In a conversation with another SEO last week, my personal philosophies surrounding SEO were called “Extremely White Hat”. I really couldn’t tell from his tone of voice whether he thought that was a good thing, or a bad thing. I had a hunch that if it showed results, he wasn’t too averse to a little smudge of dirt on his cowboy hat.
Not me.
Here’s what I said back to him, and what I stand by:
SEO is not a short-term strategy. It’s a long-term strategy.
If you want search engine traffic in the short term, you buy pay-per-click adwords.
If you want to have long-term rankings in the organic search results, you plan on it taking anywhere from six months to a year to do it the right way. When setting goals for the business, you don’t plan on it reaching its peak potential until two years out.

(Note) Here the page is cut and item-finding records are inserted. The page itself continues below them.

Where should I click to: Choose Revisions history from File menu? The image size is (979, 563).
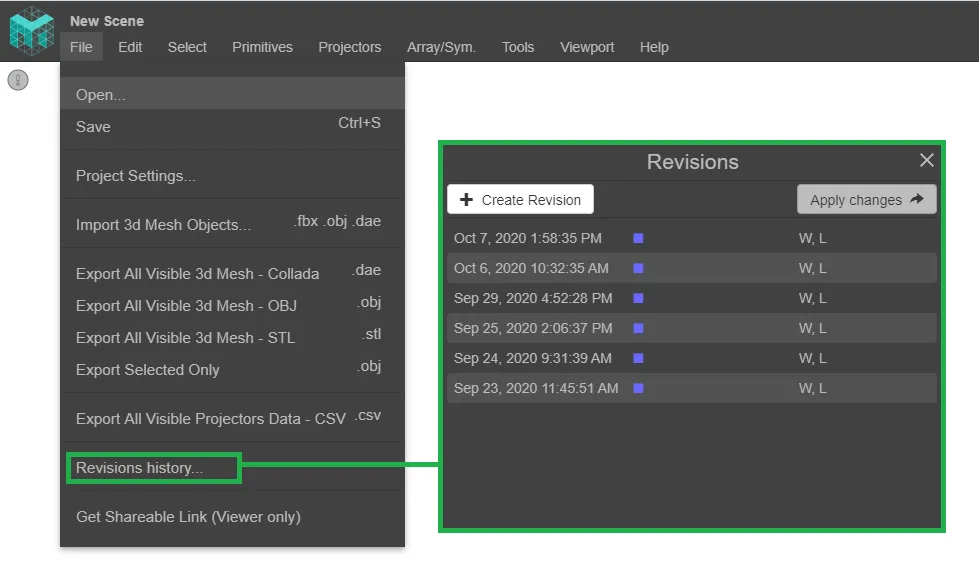pyautogui.click(x=140, y=468)
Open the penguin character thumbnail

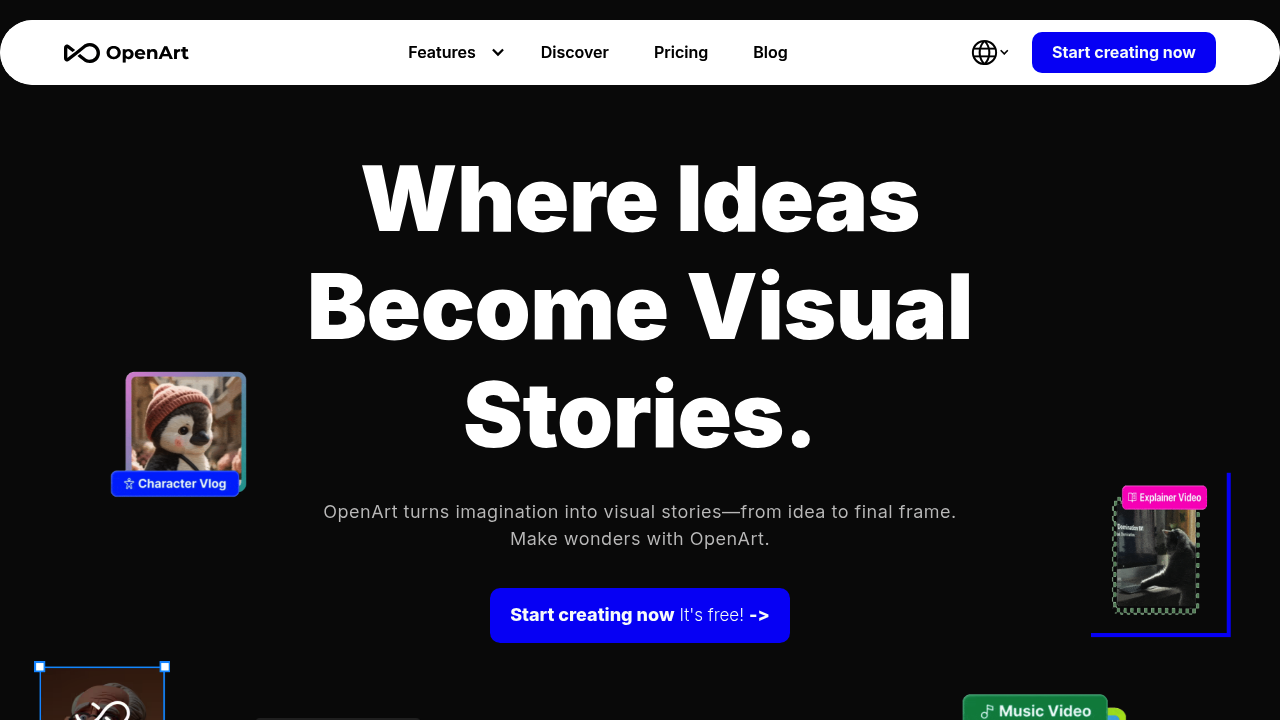[186, 425]
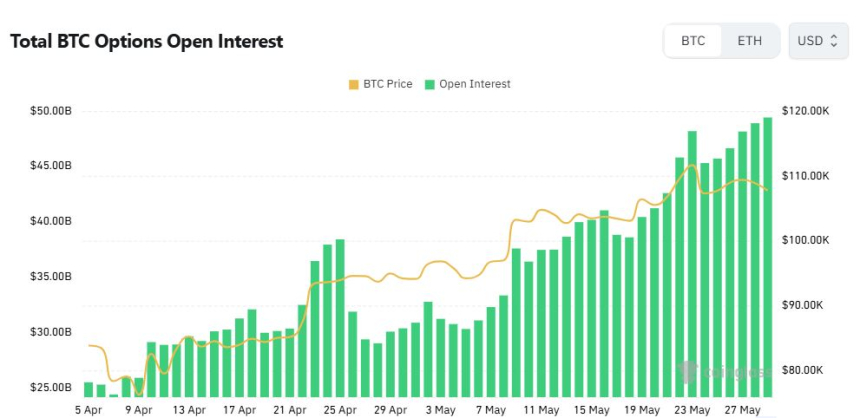Open the USD currency dropdown
The width and height of the screenshot is (860, 418).
click(x=818, y=41)
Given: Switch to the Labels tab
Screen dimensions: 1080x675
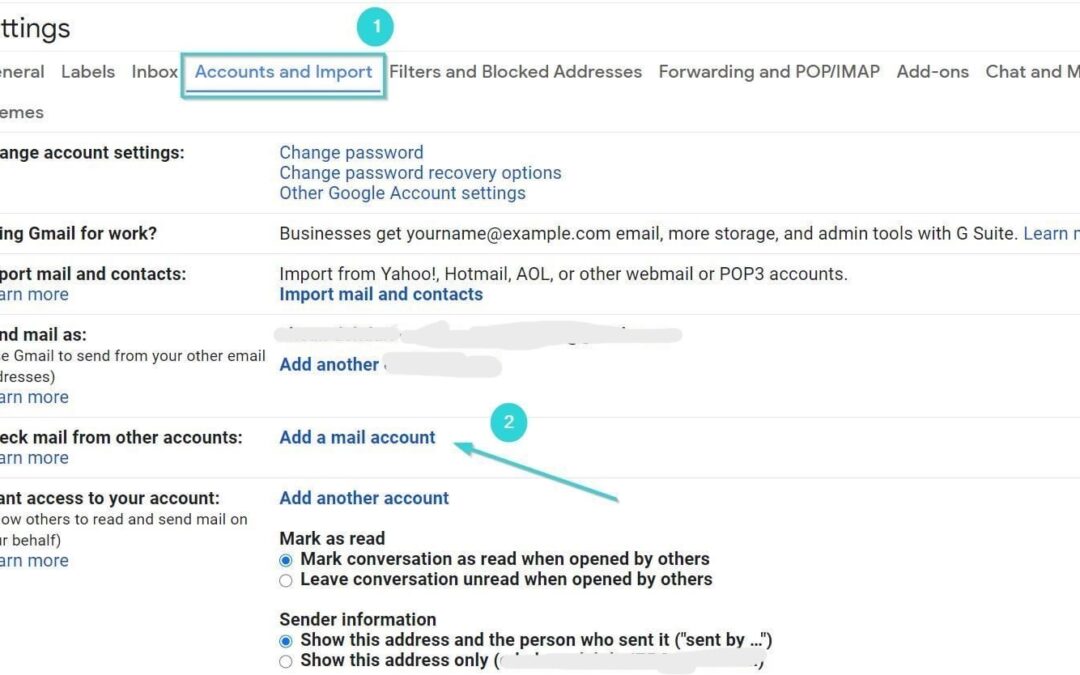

Then, you don’t take any shortcuts, you don’t do anything that “might be grey” with the hopes that it will sneak past undetected. You do the work. You do it right. You make the website a good place for users and for search engines. You create good content.
This is how you maintain rankings at the 2.5 year mark when the next Penguin update rolls out. This is how you see your traffic increase after a Panda update. This is how you can sleep well at night about doing your job well.
Yes, my hat is squeaky-clean white. That’s because I want the site I’m working on to do well three years from now as much as I want it to do well today.